The Surrender Of Spain.
by John Hay
And of unconquered Pelayo! land of the Cid Campeador!
Sea-girdled mother of men! Spain, name of glory and power;
Cradle of world-grasping Emperors, grave of the reckless invader,
How art thou fallen, my Spain! how art thou sunk at this hour!
Once thy magnanimous sons trod, victors, the portals of Asia,
Once the Pacific waves rushed, joyful thy banners to see;
For it was Trajan that carried the battle-flushed eagles to Dacia,
Cortés that planted thy flag fast by the uttermost sea.
Has thou forgotten those days illumined with glory and honor,
When the far isles of the sea thrilled to the tread of Castile?
When every land under Heaven was flecked by the shade of thy banner, --
When every beam of the sun flashed on thy conquering steel?

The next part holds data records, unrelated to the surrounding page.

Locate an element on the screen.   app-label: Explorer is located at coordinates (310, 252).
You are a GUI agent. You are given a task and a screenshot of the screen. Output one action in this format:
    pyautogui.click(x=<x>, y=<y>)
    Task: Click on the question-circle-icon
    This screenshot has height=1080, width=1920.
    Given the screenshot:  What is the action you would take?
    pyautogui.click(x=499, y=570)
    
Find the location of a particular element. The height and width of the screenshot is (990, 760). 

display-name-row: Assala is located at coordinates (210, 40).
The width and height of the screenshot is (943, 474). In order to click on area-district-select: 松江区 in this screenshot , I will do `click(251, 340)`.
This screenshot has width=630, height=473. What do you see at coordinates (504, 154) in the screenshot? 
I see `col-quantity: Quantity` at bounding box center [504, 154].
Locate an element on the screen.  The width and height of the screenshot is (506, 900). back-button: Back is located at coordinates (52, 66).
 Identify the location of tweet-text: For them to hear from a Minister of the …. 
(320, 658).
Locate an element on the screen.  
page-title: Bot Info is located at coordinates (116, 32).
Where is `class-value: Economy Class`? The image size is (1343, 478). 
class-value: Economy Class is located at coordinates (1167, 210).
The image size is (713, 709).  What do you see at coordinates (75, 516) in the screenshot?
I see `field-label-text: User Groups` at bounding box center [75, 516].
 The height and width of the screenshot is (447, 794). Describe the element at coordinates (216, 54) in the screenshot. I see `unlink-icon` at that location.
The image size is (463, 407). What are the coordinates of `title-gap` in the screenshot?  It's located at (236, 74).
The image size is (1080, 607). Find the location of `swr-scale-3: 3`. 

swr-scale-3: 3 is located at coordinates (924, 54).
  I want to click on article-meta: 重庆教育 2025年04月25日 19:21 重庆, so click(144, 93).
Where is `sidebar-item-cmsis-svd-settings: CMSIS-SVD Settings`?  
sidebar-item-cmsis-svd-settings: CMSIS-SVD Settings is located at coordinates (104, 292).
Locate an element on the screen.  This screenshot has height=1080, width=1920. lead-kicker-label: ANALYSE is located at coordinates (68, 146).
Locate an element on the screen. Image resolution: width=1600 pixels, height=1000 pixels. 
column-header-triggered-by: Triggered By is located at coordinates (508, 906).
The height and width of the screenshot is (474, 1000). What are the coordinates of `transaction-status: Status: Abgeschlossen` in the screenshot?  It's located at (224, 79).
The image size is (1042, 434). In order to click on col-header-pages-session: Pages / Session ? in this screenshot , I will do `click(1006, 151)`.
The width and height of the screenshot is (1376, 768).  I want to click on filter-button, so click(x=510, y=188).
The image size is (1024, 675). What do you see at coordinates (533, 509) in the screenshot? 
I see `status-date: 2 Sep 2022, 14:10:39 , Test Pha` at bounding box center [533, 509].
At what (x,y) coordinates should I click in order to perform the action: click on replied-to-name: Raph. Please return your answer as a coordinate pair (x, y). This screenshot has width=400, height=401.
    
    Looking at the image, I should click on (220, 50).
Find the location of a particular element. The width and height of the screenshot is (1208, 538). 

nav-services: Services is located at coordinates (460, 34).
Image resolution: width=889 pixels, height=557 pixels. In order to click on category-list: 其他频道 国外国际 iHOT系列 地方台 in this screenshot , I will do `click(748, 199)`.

Then through red fields of slaughter, through death and defeat and disaster,
Still flared thy banner aloft, tattered, but free from a stain, --
Now to the upstart Savoyard thou bendest to beg for a master!
How the red flush of her shame mars the proud beauty of Spain!
Has the red blood run cold that boiled by the Xenil and Darro?
Are the high deeds of the sires sung to the children no more?
On the dun hills of the North hast thou heard of no plough-boy Pizarro?
Roams no young swine-herd Cortés hid by the Tagus' wild shore?
Once again does Hispania bend low to the yoke of the stranger!
Once again will she rise, flinging her gyves in the sea!
Princeling of Piedmont! unwitting thou weddest with doubt and with danger,
King over men who have learned all that it costs to be free.